Hello friends,
I have a question concerning the gene ontology tool DAVID: In DAVID it is possbile to create a sublist after a first round of functional annotation. The sublist is created by the user himself, i.e. if I check the tickbox for the GO-Term Extracellular Matrix, I can create a sublist with that term (or several terms selected by that way). My term has p< 0.05 but corrected p-value (Benjamini) of 0.1 (not significant). If I choose now my sublist and perform a second round of analysis (background keeps the same) I get significant values (lets say p<0.000005 and Benjamini p<0.0001). In a third round of analysis by creating a 3rd sublist, with the same (!) terms, the values do not change! Do you think that this is correct? Can one perform that way of analysis? Is there a justification/explanaition for this?
Thank you very much,
kind regards!
Martin
hypergeometric test can definitively be tricky.

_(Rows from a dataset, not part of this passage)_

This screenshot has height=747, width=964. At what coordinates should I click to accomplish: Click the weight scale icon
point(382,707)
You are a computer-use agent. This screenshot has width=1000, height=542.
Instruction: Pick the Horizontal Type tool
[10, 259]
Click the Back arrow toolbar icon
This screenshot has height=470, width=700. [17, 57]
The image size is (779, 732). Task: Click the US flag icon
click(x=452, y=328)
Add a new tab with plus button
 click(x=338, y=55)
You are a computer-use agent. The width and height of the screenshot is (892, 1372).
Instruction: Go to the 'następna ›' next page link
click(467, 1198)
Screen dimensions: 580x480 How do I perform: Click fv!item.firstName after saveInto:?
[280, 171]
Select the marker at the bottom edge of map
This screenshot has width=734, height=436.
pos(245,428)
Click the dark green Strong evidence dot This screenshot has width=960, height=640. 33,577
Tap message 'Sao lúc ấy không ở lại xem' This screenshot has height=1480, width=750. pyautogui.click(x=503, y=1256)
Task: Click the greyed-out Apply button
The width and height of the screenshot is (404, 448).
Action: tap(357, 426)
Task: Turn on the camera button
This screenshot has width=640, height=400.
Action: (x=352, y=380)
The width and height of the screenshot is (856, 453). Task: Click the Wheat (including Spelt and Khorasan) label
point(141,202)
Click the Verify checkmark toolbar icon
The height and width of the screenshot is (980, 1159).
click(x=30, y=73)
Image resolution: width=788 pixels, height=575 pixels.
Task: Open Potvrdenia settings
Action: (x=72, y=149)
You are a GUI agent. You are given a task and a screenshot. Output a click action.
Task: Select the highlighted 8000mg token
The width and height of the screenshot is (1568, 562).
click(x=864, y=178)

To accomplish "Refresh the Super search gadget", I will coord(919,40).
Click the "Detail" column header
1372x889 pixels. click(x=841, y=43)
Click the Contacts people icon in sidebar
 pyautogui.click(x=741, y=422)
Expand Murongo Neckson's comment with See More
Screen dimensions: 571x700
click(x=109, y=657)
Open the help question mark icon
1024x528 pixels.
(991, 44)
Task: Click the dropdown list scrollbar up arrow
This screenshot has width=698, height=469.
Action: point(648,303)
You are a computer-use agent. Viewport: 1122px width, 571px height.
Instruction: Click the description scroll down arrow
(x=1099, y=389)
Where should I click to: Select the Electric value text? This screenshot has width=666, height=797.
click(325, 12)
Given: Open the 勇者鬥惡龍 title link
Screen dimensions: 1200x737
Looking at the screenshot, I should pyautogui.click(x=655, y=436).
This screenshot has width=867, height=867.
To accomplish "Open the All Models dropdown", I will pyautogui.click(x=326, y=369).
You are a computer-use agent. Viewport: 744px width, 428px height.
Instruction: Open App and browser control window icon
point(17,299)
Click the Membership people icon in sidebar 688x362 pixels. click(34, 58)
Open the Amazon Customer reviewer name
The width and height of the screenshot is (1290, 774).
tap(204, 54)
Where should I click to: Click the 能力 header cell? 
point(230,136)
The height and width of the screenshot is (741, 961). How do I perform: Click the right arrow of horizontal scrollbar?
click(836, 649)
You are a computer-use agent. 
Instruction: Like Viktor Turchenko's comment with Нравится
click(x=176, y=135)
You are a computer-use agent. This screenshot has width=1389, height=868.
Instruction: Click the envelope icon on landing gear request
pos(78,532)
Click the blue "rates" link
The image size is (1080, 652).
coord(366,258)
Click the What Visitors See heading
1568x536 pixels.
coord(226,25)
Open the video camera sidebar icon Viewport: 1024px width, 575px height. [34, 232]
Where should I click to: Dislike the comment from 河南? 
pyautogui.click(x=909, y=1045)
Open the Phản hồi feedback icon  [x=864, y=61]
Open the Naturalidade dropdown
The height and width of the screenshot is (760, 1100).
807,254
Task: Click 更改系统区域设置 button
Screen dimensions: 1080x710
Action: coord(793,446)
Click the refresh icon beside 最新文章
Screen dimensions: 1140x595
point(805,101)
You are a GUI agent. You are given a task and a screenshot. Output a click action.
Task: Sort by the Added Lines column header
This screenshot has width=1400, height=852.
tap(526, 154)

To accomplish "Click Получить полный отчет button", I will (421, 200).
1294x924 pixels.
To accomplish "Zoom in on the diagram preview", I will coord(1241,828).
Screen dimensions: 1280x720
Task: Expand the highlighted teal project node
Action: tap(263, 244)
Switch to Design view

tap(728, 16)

What are the function of sublists... The sublists represent features (e.g. genes) sharing a particular concept. The basic idea behind is that you are able to better understand your list of significantly regulated genes.
One can also do a focus analysis of the genes belonging to a particular concept. For example looking specifically at those genes across your different conditions using a heatmap coupled with a hierarchical clustering etc...
5% FDR is the consensus for the significance level. But p-value are not the only statistical measure of interest and are highly sensitive to sample size. To conclude this is only one step in your analysis it helps believing in your analysis but you will have to consider the context and think about what biological validation you should perform to make your point.